It’s a riddle that has troubled learned logicians, the literati, imaginative children and adventuring psychonauts since Alice’s first documented excursion in 1865, and as it was posed by a hatter with a mind muddled by mercury, it’s not surprising that an adequate solution never quite materialised.
Upon publication of the hatter’s riddle curiosity was certainly piqued, and over several decades the author received scores of letters about it.
Eventually, pressured by interminable enquiries, Carroll offered his readers a tentative solution:
Because it can produce few notes, tho they are very flat; and it is never put with the wrong end in front!
Which certainly sounds like Carroll, but why does it fail to satisfy? One suspects that the reading public longs for a more profound resolution.

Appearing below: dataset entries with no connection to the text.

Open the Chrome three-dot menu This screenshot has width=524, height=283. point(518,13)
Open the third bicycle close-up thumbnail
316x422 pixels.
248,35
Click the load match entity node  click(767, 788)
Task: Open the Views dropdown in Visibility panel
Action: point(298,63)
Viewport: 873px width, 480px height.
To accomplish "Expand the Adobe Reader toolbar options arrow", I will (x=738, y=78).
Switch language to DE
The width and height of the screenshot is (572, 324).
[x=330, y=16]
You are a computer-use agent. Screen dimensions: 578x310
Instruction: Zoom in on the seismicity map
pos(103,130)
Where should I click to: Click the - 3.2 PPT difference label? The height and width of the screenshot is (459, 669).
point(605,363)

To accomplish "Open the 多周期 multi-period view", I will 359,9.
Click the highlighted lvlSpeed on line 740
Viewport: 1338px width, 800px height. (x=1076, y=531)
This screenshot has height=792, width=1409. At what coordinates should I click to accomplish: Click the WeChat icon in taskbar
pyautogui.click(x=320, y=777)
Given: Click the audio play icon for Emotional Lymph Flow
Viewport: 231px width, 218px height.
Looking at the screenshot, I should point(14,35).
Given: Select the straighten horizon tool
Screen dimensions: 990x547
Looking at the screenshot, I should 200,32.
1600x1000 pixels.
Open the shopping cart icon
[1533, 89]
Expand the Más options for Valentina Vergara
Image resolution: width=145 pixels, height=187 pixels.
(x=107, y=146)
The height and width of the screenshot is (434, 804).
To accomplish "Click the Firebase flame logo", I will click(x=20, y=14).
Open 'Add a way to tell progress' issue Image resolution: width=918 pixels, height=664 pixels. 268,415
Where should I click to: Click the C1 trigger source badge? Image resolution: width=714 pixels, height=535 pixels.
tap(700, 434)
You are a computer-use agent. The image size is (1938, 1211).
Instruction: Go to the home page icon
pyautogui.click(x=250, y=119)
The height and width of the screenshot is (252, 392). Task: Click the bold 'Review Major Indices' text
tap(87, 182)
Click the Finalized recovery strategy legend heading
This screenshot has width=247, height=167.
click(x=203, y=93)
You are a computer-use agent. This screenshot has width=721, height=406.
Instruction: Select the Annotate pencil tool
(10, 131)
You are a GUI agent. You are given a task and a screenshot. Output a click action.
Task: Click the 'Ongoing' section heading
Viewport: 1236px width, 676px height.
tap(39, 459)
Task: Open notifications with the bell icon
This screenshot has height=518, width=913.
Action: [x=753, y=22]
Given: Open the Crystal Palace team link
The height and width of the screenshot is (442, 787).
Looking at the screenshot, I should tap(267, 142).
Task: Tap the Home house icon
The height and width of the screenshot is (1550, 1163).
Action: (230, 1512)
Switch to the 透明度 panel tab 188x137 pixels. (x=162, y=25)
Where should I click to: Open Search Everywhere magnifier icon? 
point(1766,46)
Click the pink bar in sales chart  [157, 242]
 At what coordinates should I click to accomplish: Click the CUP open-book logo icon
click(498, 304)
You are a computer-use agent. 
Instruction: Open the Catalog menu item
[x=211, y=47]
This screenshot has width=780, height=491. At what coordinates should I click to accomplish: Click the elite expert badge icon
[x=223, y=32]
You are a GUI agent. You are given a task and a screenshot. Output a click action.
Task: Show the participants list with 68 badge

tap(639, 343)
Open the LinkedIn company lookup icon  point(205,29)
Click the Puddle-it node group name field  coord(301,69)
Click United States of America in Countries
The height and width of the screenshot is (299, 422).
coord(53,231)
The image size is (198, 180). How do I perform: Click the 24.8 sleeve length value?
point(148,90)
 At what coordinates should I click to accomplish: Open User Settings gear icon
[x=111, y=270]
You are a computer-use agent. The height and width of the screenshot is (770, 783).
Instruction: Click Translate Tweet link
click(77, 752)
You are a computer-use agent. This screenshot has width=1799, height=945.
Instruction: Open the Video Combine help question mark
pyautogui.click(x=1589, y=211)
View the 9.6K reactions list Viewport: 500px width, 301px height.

Some decades later, and somewhat too concisely, an American puzzle maker solved the riddle with an observation:
Poe wrote on both.
More recently, literary scholar Martin Gardner shared an answer sent him by a reader that certainly succeeds through quick-fire assonance and visual poetry:
both have quills dipped in ink.
In point of fact, the Hatter’s riddle simply has no definitive answer.
Of course, the riddle in a literal sense is little more than two nouns thrown together, but together don’t their associations mingle and combine to draw us into the slippery logic of a dream: ravens, black feathers, dark thoughts, unhindered flight, writing desks, ink pots, quills, and both written and unwritten words.
As is often the case the journey is richer in the absence of a destination.